Find Yourself

by Jennifer Geisinger

First, be very hungry. Not for food, exactly, although you do have an affinity for SpaghettiOs, carefully and jaggedly cut open, poured in a Tupperware bowl, and eaten deliciously lukewarm. You will always be in turns craving and grossed out by this your entire lifetime.

Be so little and damaged and chubby, and make sure your blind grandma cuts your hair with a bowl for a template. Make sure you never ever tell anyone you want to play in the playhouse in kindergarten. Only certain girls do that, and it is most certainly not you.

Play with the puzzles, even though you hate puzzles so fucking much, so much that you will never touch them again. Take them all apart and don’t be able to put them back together and remember the rule that everybody has to clean up. You can’t clean it up because you can’t do it, but you will try and try and try—you would die trying except it is so hard and you want to go outside but you don’t want to tell anyone. You stay and try while everyone goes out to recess and when they troop back in smelling like puppies you just morph into the line. You can morph anywhere, be invisible anywhere. You just slip in and out.

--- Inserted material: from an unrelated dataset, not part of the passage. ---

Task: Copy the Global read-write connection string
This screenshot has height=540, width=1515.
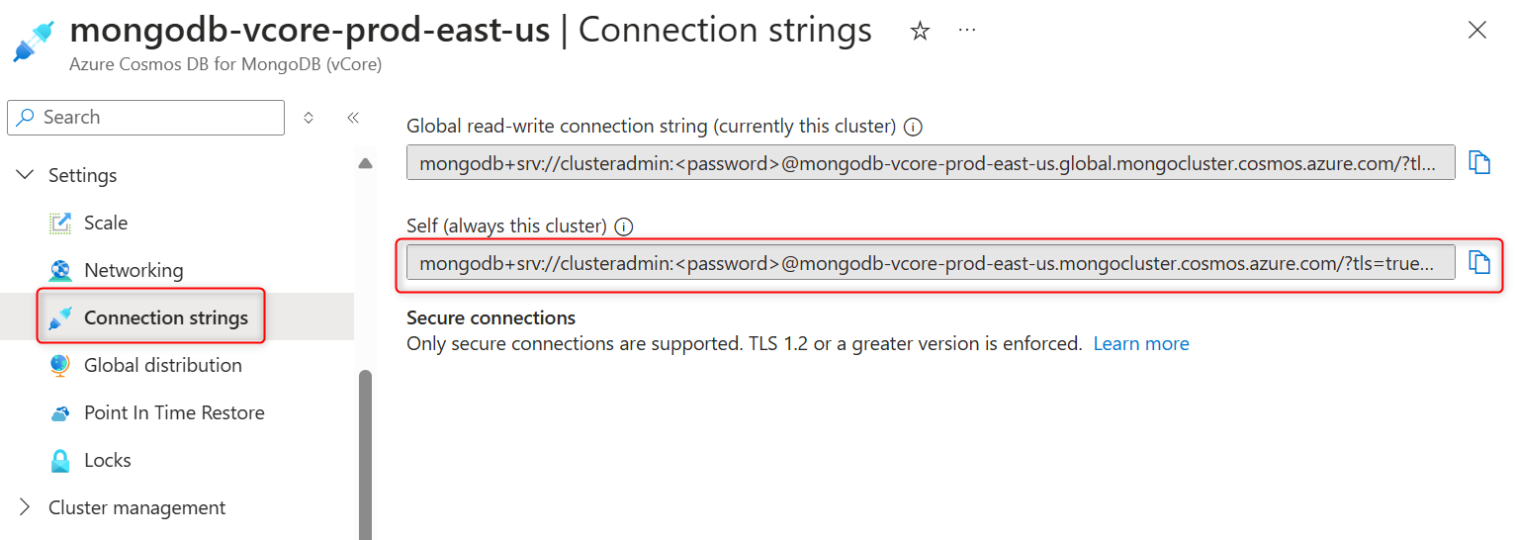Action: (1478, 162)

Do this again and again—nobody will question you. Just don’t come in when they blow the whistle and look at the sky and wander. You are a champion wanderer. Do it for hours. Nobody will know. They only know when the school day ends and where are you? Wandering. Sorry for the trouble. Just swing your feet on a bench. They will find you. You don’t mind waiting. You are good that way.

Instead of doing the puzzle that you cannot, just sweep it under. Not with a broom but by looking both ways and putting it piece by piece under the bookshelf. Nobody will notice—maybe not ever. Never play with the pretty girls because they aren’t like you. You aren’t like them. Learn you will never fit.

Jennifer Geisinger is a writer of flash fiction, memoir, and poetry. She has been published by Parliament Literary Journal and is a recipient of the 2020 Rails to Trails poetry award. She has two young children and has a nightly habit of sitting on her porch watching the moon rise.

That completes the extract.